微管相关蛋白1B(Microtubule associatedproteins；MAP1B)的生物学活性受其磷酸化修饰调节,蛋白磷酸酶2A(Protein Phosphotase 2A；PP2A)对MAP1B去磷酸化具有调控作用,但磷酸化修饰后MAP1B对骨髓间充质干细胞(Bone msenchymal stem cells；BMSCs)靶向损伤脊髓迁移的作用及BMSCs内调控MAP1B磷酸化修饰的机制尚未见相关报道.
　　目的：本论文旨在验证BMSCs内PP2A介导的Ⅰ型MAP1B磷酸化形式(Type I of phosphorylated MAP1B；P1-MAP1B)去磷酸化在脊髓缺血性损伤(Spinal Cord Ischemia Injury；SCII) BMSCs靶向脊髓迁徙中的作用,及BMSCs内调控MAP1B磷酸化修饰分子机制.

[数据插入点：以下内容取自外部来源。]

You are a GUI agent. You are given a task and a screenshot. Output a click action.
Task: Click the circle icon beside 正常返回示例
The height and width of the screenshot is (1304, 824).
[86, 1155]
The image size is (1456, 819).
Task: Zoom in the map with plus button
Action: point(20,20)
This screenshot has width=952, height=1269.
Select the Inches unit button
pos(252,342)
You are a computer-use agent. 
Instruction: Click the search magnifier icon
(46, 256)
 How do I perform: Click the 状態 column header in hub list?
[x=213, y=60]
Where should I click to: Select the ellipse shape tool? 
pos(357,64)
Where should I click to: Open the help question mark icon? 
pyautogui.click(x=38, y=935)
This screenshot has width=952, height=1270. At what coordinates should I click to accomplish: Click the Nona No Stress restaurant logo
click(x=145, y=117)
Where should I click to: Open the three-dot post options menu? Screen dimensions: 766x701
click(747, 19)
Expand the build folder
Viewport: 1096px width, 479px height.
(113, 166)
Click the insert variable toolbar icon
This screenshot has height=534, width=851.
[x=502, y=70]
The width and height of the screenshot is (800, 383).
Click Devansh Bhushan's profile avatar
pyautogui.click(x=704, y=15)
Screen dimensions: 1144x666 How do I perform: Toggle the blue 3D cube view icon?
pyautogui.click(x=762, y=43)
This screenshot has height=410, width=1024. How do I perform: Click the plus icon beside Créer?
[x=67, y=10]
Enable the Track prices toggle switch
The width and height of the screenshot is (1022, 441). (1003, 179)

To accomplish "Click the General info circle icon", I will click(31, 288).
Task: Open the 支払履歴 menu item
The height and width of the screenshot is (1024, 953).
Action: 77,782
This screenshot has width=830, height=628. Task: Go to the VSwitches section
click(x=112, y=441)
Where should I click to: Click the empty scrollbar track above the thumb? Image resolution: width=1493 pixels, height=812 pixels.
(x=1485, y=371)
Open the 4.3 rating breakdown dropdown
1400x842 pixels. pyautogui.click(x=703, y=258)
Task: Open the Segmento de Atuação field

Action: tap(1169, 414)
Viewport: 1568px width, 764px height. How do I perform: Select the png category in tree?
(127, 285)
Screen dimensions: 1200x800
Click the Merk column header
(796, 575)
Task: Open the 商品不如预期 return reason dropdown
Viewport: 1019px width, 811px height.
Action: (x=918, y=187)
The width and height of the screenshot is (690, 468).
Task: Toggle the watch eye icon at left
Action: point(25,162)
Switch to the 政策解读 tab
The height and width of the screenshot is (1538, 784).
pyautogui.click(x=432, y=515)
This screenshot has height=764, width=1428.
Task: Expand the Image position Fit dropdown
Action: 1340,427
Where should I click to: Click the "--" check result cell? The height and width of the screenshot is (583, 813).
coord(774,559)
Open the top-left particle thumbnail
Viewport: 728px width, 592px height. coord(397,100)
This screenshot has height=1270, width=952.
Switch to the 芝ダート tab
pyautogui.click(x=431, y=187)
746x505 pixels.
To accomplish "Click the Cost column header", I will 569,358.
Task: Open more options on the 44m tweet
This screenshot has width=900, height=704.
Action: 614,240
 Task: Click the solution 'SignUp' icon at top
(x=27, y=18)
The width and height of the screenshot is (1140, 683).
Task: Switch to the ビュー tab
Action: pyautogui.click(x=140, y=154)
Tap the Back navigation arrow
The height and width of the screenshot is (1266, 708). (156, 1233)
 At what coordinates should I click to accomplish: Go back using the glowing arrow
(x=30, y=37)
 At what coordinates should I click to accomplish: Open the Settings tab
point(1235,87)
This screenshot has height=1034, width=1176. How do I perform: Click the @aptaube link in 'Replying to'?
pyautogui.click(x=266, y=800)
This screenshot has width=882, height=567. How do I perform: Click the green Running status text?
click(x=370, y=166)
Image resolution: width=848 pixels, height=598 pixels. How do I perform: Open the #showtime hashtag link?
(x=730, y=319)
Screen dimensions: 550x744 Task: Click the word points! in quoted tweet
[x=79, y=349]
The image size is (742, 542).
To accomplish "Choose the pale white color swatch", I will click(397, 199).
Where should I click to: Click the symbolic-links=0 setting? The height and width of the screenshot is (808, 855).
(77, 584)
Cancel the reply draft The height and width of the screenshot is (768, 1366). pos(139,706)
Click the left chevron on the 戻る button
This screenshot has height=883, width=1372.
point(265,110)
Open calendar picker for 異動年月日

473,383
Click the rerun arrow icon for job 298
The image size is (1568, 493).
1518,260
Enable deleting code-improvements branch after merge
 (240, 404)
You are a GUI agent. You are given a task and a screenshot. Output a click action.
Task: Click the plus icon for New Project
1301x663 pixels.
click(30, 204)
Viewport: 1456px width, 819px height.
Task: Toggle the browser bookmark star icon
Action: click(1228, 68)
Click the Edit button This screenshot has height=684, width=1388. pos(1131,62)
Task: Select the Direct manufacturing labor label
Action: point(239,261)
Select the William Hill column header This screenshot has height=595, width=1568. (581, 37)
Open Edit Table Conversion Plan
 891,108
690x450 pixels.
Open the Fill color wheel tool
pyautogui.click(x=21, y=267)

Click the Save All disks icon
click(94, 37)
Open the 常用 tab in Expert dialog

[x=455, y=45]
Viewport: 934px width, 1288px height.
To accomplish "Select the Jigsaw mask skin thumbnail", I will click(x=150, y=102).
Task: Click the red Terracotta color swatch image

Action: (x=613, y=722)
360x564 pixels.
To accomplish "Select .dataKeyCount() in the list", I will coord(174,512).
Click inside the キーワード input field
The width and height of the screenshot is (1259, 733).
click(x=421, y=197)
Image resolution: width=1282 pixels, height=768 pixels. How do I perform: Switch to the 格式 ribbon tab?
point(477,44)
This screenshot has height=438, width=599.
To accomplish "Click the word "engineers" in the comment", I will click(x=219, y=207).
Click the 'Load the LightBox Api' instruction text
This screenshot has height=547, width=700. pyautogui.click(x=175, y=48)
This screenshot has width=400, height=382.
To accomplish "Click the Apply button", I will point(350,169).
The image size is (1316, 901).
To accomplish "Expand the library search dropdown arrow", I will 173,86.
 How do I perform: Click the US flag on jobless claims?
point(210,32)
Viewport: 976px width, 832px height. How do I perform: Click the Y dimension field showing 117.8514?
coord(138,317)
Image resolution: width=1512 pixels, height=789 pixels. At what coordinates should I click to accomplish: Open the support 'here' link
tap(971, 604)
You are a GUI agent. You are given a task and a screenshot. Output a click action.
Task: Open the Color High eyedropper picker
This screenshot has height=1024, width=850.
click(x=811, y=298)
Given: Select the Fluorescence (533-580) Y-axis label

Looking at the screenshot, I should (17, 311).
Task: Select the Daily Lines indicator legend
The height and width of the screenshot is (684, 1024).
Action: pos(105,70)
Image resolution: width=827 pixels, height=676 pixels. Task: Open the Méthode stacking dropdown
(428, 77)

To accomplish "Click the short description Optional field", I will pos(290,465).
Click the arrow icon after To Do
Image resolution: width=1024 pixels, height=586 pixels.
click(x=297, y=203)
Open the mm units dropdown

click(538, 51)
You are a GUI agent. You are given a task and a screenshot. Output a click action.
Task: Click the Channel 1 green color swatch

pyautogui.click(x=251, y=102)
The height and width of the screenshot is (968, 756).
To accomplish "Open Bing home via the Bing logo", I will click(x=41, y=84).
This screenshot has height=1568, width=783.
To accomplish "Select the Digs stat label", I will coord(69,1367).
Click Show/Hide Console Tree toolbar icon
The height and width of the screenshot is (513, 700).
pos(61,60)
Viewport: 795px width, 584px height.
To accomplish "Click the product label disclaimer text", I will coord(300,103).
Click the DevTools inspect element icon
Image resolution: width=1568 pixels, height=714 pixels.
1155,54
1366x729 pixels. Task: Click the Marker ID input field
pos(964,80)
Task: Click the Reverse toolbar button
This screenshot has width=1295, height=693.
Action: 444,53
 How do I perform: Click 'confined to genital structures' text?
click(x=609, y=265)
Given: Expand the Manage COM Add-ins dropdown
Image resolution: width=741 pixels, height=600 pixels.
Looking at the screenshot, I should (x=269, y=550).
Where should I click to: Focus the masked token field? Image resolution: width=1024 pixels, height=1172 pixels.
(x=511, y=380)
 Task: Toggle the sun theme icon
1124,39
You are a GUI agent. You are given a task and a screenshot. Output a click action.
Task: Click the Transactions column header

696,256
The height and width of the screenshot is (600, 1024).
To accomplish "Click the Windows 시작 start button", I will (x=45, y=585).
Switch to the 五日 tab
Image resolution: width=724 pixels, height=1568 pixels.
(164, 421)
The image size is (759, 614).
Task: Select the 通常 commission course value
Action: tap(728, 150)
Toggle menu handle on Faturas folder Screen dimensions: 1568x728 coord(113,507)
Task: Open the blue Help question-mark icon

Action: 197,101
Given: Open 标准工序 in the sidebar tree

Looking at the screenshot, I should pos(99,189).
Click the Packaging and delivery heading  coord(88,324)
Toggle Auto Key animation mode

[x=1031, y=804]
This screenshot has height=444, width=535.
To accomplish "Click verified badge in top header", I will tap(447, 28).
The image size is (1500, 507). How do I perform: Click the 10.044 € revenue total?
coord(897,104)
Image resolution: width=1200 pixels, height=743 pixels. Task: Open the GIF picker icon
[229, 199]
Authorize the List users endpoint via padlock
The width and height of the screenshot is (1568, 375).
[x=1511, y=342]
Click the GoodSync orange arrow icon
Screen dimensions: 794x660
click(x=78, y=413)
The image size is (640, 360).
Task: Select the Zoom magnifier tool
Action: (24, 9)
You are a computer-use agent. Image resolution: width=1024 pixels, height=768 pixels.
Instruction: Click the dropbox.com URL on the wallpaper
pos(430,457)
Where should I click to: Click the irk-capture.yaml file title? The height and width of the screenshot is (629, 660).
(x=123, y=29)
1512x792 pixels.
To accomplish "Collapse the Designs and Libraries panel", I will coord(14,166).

　　方法：1、兔BMSCs体外培养、鉴定。2、应用CM-Dil对BMSCs进行体外荧光标记和体内示踪.3、PP2A抑制剂OA和激动剂C2-ceramide预处理BMSCs；通过同位素32P标记蛋白底物法和Westem-blot分别检测删活性与Ⅰ型MAP1B磷酸化形式P1-MAP1B含量。3、应用节段性腰动脉阻断术建立兔SCII模型,随机分为四组：IG组(抑制剂组)、AG组(激动剂组)、UG组(未治疗组)和CG组(对照组)；经耳缘静脉移植BMSCs后观察各组BMSCs活体内靶向脊髓迁移情况。4、应用磷酸化抑制剂LY294002与U0126分别阻断BMSCs内的P13K和ERK1/2通路,Western-blot定量检测BMSCs内P1-MAP1B.
　　结果：1、所收获BMSCs形态典型,具有间充质干细胞生长特性；2、CM-Dil荧光标记BMSCs后标记率达到99%以上；OA与C2-ceramide处理细胞后PP2A活性分别降低61%和增长78%(P<0.05),P1-MAP1B表达分别增高和降低(P<0.01),而MAP1B表达无明显变化(P>0.05).干预效果可维持48h.OA与C2-ceramide预处理细胞后测得生长曲线较低平,BMSCs增殖略减缓(P<0.05)；3、成功建立兔脊髓缺血性损伤模型并移植BMSCs后,在激光共聚焦显微镜下观察可见：移植2天后,IG组和AG组在脊髓损伤部位均未发现荧光标记BMSCs聚集,UG组相应部位可见少量散在BMSCs；移植4天后IG组和AG组的脊髓损伤部位可见BMSCs聚集；4、与对照组相比较,抑制P13K活性后MAP1B磷酸化水平升高；而抑制ERK1/2后MAP1B磷酸化水平降低(P<0.05).
　　结论：证明BMSCs内PP2A介导的MAP1B去磷酸化在调节BMSCs靶向脊髓损伤迁移过程中发挥重要作用。其中作用机制可能是MAP1B与P1-MAP1B维持动态平衡参与调节BMSCs靶向迁移,为MAP1B蛋白功能研究提供新的理论依据.目前尚无关于MAP1B与BMSCs靶向脊髓损伤迁移之间关系的报道.